I’ve been racking my brain this morning in search of the earliest memory of my father and my gut tells me it was right here on the island where I sit. Block Island, RI. I’ll go with a broad stroke and say I was somewhere between the age of 5 and 8. Lasting memories tend to come with a recollection of all 5 senses and this one fits that criteria for sure. It was likely a day in mid July which is when we are typically out here and we were out for the day at our favorite spot on Mansion Beach. The sun hung high and hot and the surf was up that day. You knew the surf was good when you could hear it from up in the parking lot away from the beach. You open the door of the car and you hear that broken white noise and you get pumped. It was nothing crazy, maybe 4 – 5 feet but to a 5 – 8 yr old it was formidable and add a bit of an under toe to the mix and you’re thinking that just on the other side of that sand bar you’re totally gone-zo. In fact you might not be making it back for your lunch. Or your kite. Or any more lunches and kites. Ever. And you really want that ice cold capri sun juice box that’s sitting in the cooler. Because this post is about my dad I have to say those juice boxes were always so cold and refreshing thanks to him. As anyone who knows my Dad will tell you, guy keeps the coldest, cleanest cooler on the beach.
I remember clearly being there at the water line knee deep in white frothy water, most likely with my sister Marne sitting squatly in the sand behind me drizzling sand castles, and being lifted up out of the water by my dad and put on his back with my arms slung over his shoulders. Off we went in to the surf, water steadily rising around us until my dad finally leaned forward in to a breast stroke. “Put your arms around my neck and don’t let go”. This is where the memory becomes the most visceral. No need for filling in the blanks here. It was one of my first oh shit moments. Once we were out to the break line I could feel him sinking lower in the white water and all I could do was focus on this mole he had on his right shoulder. It was a coping thing for sure but I was also mildly curious about it because I had no moles on me and wondered what the hell it was. I had to hold my breath unexpectedly several times. I took a few mouthfuls of salt water feeling it sting the back of my throat a bit and for the first few seconds I was pissed. I thought, dad what the hell are we doing?? I’m not gonna get my juice box. We’re gonna go down out here. Then my gut kicked in and told me to tighten my grip on his neck as hard as I could. Just listen to him. Trust him. You’ll pull thru. We slipped through the white water riding a bit of a rip current and came up against our first unbroken wave. It was like a giant bent green wall collapsing on you, my heart started slamming against my chest again. He heard me go totally silent and said “here we go! hold on!”. I felt his back stiffen a bit and his legs put out two or three powerful kicks- my dad’s a high torque swimmer, he was a lifeguard growing up and he has a solid stroke. We rode up and up over the crest of that wave- my head pressed to his shoulders- just before it collapsed and came gliding down it’s back side in to blue calm water. At that point I clearly remember thinking holy shit this is awesome. We paddled around for a bit talking about waves and water and summer and how much we loved it being out on Block Island and I remember wanting to stay out there forever with him. It was the best. His shoulders were tan and warm and smelled of salt and sunblock. We rode up and down sets of waves as they rolled in looking back at the shoreline speckled with tiny kids and their castles and bright colored beach chairs and umbrellas.

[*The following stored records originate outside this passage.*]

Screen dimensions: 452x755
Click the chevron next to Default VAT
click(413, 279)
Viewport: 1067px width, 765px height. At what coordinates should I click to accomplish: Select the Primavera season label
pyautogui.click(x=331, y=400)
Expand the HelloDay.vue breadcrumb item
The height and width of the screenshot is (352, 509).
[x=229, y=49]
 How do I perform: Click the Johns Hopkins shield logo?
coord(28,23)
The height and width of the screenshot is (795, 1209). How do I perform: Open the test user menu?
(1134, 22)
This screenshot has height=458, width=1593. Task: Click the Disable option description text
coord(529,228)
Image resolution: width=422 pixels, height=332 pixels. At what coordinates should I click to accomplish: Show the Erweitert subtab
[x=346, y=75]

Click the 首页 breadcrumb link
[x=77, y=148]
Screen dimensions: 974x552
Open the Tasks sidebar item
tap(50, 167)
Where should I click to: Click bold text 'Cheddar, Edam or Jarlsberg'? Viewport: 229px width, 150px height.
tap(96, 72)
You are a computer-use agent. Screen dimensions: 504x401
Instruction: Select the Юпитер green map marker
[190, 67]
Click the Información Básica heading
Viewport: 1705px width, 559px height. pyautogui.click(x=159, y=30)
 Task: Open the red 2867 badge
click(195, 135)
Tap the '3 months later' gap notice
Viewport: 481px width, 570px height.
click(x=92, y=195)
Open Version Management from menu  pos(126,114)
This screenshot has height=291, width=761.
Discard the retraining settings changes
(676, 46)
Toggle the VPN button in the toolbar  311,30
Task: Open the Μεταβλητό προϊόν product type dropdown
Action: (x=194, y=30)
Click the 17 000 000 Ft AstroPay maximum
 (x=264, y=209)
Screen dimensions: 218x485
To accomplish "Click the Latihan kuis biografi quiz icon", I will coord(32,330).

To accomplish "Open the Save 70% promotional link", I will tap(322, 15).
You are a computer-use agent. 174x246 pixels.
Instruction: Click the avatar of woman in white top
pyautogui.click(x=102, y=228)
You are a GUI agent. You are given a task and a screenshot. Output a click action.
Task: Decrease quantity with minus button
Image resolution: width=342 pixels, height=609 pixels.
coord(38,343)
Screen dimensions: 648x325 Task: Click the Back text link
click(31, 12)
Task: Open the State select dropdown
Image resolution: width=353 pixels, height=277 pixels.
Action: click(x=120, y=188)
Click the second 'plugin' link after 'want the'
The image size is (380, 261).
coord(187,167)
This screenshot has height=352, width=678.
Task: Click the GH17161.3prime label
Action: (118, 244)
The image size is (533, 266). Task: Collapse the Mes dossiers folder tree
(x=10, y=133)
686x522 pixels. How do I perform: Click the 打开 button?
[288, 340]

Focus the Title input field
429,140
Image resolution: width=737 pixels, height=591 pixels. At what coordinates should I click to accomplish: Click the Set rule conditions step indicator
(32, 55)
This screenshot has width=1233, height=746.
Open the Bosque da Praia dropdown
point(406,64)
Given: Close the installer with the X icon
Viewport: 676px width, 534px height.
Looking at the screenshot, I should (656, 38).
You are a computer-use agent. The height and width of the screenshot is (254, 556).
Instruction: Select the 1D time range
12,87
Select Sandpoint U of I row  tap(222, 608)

I think at that point I felt the first real, almost adult like feeling of gratitude for my father. He was more than just the guy that drove me places and packed juice boxes for me in the cooler. Maybe that’s why this is burnt in my memory. He faced my fear with me, pushed me through it, protected me and was there on the other side to hang out. He was my best friend and my protector. At the same time. What a guy.
Thankfully my life has brought me many more of those moments. Where a stand up dad proved himself over and over. When my parents divorced and my sister and I moved with our mom from our house in CT to a house in VT he rented a house up there and drove up I91 every week to spend time with us. He taught Marne and I how to ski and never missed a ski race no matter how bad the snow storm was that he had to drive up thru from Connecticut. I remember him walking through the door laden with bags telling us how many mini vans from Massachusetts were in the ditch. Again, what a guy. He worked his ass off and put us both through college. He taught me how to shuck an oyster. The right way.
He continues to swim out past the white water with me. Every summer. I am damn proud to say he is my father. I respect him. And I love him. Every day. Happy Father’s Day Jeffery.